Luces y sombras de los legisladores
Convertidos en oposición en dos frentes que obligan a los representantes populares a llegar al límite de su potencial, los legisladores del PRI han sido sombra y luz en el Congreso del Estado y la Cámara de Diputados, aunque una ligera revisión nos puede despejar la incógnita.
En el Congreso del Estado el PRI nunca se preparó para ser oposición, y la lista del PRI palomeada por el ex gobernador Joaquín Hendricks reportó muchas bajas en la contienda de febrero de 2005.
Hendricks envió a la guerra a un nutrido grupo de candidatos a la derrota en la primera batalla, entre ellos Cecilia Loría Marín, Arturo Fernández Martínez y Moisés Pacheco Briceño.
El PRI había basado su fuerza en el mayoriteo sistemático, y cuando el nuevo amanecer los sorprendió en la lona carecieron de recursos para salir a flote. Por ello la bancada del Tricolor ha sido borrada del escenario y a estas alturas difícilmente retornaría a los primeros planos.
Su única posibilidad era asumir el control de la Presidencia de la Gran Comisión del Congreso, presidida acertadamente por Manuel Valencia Cardín, coordinador de la bancada de Convergencia.

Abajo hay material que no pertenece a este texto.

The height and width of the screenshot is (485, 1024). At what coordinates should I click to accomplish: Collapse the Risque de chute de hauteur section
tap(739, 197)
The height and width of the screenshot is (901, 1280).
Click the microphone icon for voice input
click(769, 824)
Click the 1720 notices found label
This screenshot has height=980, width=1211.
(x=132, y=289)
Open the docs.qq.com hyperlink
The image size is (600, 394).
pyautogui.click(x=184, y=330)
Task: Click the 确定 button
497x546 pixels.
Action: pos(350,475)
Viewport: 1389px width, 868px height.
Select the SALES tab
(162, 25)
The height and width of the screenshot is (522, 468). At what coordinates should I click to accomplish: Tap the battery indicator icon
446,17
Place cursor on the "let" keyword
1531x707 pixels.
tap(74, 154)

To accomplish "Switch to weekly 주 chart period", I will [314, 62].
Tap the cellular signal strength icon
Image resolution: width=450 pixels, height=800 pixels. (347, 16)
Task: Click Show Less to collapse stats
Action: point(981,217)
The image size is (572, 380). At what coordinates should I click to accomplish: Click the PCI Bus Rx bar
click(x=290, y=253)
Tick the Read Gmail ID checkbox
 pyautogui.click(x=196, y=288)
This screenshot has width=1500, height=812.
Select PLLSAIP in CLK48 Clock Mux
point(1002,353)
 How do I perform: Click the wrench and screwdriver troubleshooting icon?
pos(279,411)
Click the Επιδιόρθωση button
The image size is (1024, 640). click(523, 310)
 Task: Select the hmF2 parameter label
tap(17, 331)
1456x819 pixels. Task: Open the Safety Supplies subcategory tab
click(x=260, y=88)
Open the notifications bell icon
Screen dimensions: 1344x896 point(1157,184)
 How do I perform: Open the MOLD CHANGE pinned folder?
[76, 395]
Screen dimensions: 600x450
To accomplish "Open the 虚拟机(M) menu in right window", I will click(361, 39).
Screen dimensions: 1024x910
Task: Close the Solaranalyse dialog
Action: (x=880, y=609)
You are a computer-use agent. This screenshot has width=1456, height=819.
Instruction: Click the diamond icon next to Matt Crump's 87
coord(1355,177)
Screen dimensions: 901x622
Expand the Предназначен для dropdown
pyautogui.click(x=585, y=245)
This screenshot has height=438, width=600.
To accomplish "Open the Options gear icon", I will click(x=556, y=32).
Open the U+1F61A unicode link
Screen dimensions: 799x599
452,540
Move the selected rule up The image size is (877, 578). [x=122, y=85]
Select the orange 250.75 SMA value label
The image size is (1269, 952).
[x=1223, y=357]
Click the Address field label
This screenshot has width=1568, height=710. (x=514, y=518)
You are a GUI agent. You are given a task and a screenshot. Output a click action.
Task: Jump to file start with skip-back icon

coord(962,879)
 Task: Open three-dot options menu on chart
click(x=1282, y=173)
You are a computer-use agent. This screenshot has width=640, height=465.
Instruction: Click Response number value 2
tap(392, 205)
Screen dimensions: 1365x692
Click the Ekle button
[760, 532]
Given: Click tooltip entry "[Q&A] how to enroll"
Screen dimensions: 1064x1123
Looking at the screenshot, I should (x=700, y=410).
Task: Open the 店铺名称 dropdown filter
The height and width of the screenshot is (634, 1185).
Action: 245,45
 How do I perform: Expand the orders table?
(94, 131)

Valencia ha ganado la delantera a servidores públicos y a políticos que esperan la clásica línea para proponer. En esa categoría debemos mencionar el enorme esfuerzo que ha hecho el diputado Valencia para impulsar día con día el proyecto para la construcción de una clínica de especialidades en la capital del estado, propuesta que por cierto ha sido respaldada por la familia de la alcaldesa Cora Amalia Castilla Madrid, quien en cambio ha apoyado la instalación de otra clínica privada que negaría atención a los que menos tienen.
A nivel local el PRI conserva la gubernatura, y ese gran detalle ha sido su tablita de salvación, aunque a nivel legislativo sus cuentas son negativas, ya que casi todas las iniciativas han sido turnadas por el Ejecutivo.
En cambio, Convergencia ha sabido aprovechar esta coyuntura para presentar e impulsar iniciativas que son de interés público; algunas han sido detenidas por cuestiones estrictamente políticas, pero el esfuerzo ha sido tomado en cuenta por la sociedad.
Pero a nivel federal la situación es muy distinta, ya que Sara Latife Ruiz Chávez, Eduardo Espinosa Abuxapqui y Pedro Joaquín Coldwell han tenido un desempeño sobresaliente, digno de reconocimiento.
Sin intenciones de exagerar, podríamos decir que el PRI mandó a lo mejor de su repertorio en 2006, obligado por la exigencia electoral que cerraba espacios de participación a ese tipo de priistas que han dependido exclusivamente del dedazo del señor, sin aportar algo propio.
Lo positivo de 2006
La construcción de al menos un Centro de Readaptación Infantil Teletón (CRIT) en Quintana Roo, proyecto que beneficiará a cientos de pacientes que reclaman atención especializada. La intención es instalar uno en el sur y otro en el norte del estado.
El acierto es del gobernador Félix González Canto.
Otra: los huracanes se olvidaron este año de la península de Yucatán, y esa es una noticia en toda la extensión de la palabra.
Los prietitos en el arroz
En materia de seguridad, el motín en la cárcel municipal de Cancún ha sido el gran yerro de alguno o algunos que están en la mira de la Procuraduría de Justicia del Estado y de la Comisión Estatal de Derechos Humanos.
Por salud pública se debe saber la verdad para deslindar responsabilidades; no olvidemos que hay luto en cuatro familias.
Entre lo negativo destacan los berrinches de un gremio magisterial que exige bonos sexenales y se niega sistemáticamente a entregar resultados.
Y aprovecho esta oportunidad para desearles feliz de año y próspero año nuevo. Como comprenderán, la originalidad no es mi fuerte. Un abrazo a todos los que tengan la paciencia para soportar la lectura de esta columna, tomando en cuenta estas fechas de retiro en todos los niveles.